1983 ne serait donc qu’« une parenthèse pas refermée » et 1981 « une révolution suspendue ». « Le processus est resté suspendu jusqu’à ce que l’histoire le ramène sur le devant de la scène, nous verrons quand et comment, et pourquoi pas dès 2022 »… D’autant que les « motifs d’enthousiasme et l’optimisme » ne manquent pas : c’est « plus facile pour nous en 2022 avec Biden qui vient de prendre des mesures fiscales, sociales et économiques extrêmement proches de ce que nous-mêmes nous proposons ici pour notre pays »… même s'il reste une ombre au tableau, il est « resté productiviste ».

La boucle est ainsi bouclée, et la suite est simple : « Accordons-nous sur les données concrètes d’un programme et le reste nous sera donné par surcroît invite-t-il. Aujourd’hui il y a ce programme, c’est l’avenir en commun […] Je pourrais le mettre en application demain s’il le fallait ».

Ce conte pourrait faire sourire si les enjeux n’étaient si essentiels pour le monde du travail et au-delà l’ensemble de la population. Comme si face à l’effondrement annoncé, la question était de décliner une succession de bonnes mesures et d’aligner les cahiers thématiques, qui plus est d’un point de vue essentiellement français ! Comme si l’urgence pour les militant.es du monde du travail, de toutes celles et ceux qui veulent bâtir un autre monde, n’était pas d’essayer de prendre la mesure des bouleversements en cours et de ce que la décomposition du capitalisme, sa violence portent à la fois de dangers mais aussi de révoltes, de mobilisations des exploité.es et opprimé.es du monde entier les amenant à postuler eux-mêmes et elles-mêmes au contrôle, à l’organisation et à la direction de l’économie et de la société !

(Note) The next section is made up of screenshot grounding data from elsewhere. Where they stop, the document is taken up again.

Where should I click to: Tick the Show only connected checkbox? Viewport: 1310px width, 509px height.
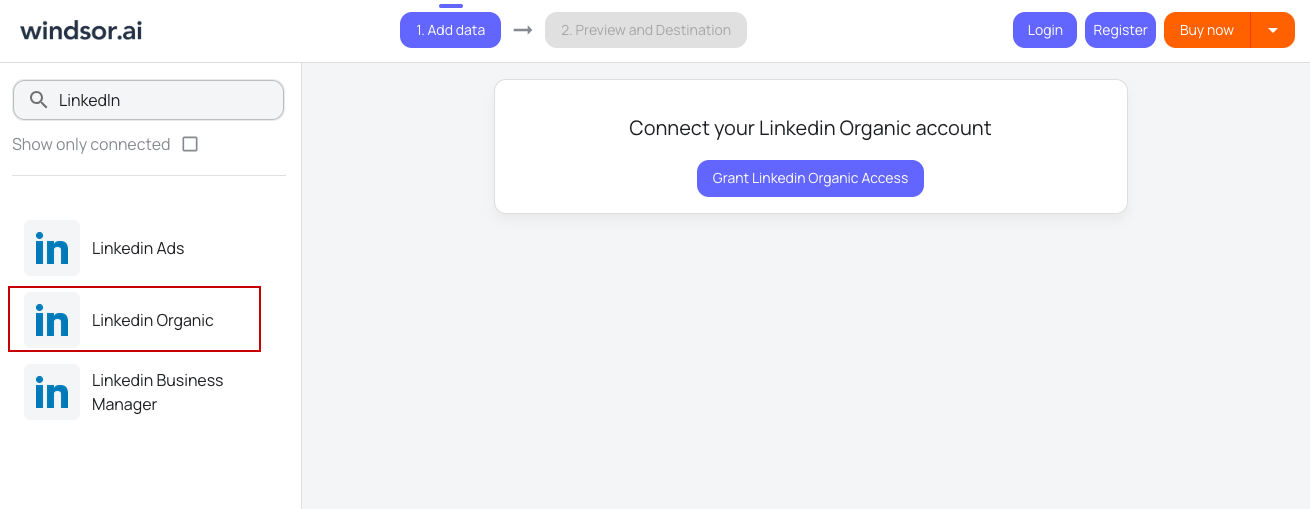point(190,144)

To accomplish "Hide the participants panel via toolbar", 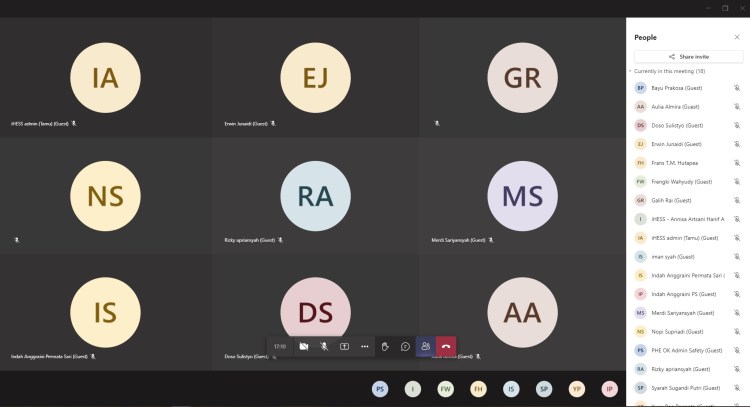I will tap(426, 346).
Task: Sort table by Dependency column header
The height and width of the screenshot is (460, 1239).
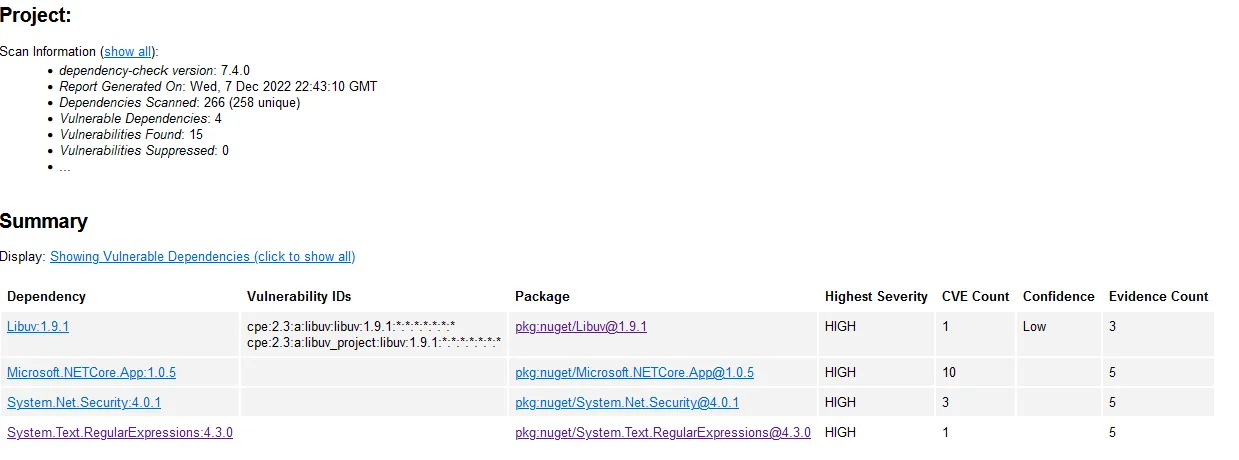Action: (x=46, y=297)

Prendre la mesure des bouleversements politiques, porter la nécessité du contrôle des travailleurs sur l’économie 

Les trompettes de cette « gauche » sonnant « l’unité pour changer les choses maintenant » sont quelque peu fêlées. Si des travailleur·ses, des militant.es voudraient pouvoir y croire, l’évidence de l’impasse s’impose face à la gravité de la situation. La gauche institutionnelle, qu’elle soit parlementaire ou syndicale, est en crise, incapable d’apporter des réponses à la faillite capitaliste car il ne peut y en avoir dans le cadre de ce système. Elle ne peut échapper à l’implosion et la décomposition en cours.

Il nous faut prendre la mesure de l’effondrement politique général, dont le tournant réactionnaire qui s’accélère est une des composantes, alors que les antagonismes de classes s’exacerbent.

Tout dans la situation invite les révolutionnaires à porter la perspective et la nécessité du contrôle des travailleurs sur l’économie et la société, l’urgence que ce soient les producteurs eux-mêmes qui décident de la production, l’organisent en fonction des besoins déterminés par les classes populaires elles-mêmes. La perspective révolutionnaire, socialiste et communiste prend chaque jour une actualité plus grande.

Dans ce contexte, la campagne des régionales aurait pu être l’occasion pour les courants révolutionnaires de se regrouper pour porter cette perspective, malgré le peu d’intérêt qu’y accorde le monde du travail tant le cirque électoral, les manœuvres des appareils sont loin des préoccupations populaires. On ne peut que regretter que le NPA en tant que tel n’ait pas été en mesure de porter cette politique dans ces élections et que les militants qui s’y sont engagés le fassent de la pire des manières aux côté de LFI. Nous appellerons donc, comme de nombreux militants du NPA, à voter partout pour les listes présentées par Lutte Ouvrière, les seules qui se situent en totale indépendance des politiques institutionnelles, dans le camp des travailleurs. Nous le ferons en menant notre propre campagne et, en particulier, en portant la nécessité de l’unité des révolutionnaires qui s’ignorent aujourd’hui de façon irresponsable.

A moins d’avoir la prétention quelque peu irraisonnable d’avoir seul la vérité révélée et la recette de la révolution, il est de la responsabilité commune des courants révolutionnaires de se regrouper, de débattre, d’essayer de formuler un programme pour le monde du travail, ses luttes, posant la question du pouvoir, de la révolution. Tout dans la situation devrait pousser à construire un tel cadre de débat, d’élaboration, d’organisation appelant à en être partie prenante toutes celles et ceux qui, aujourd’hui, veulent changer le monde.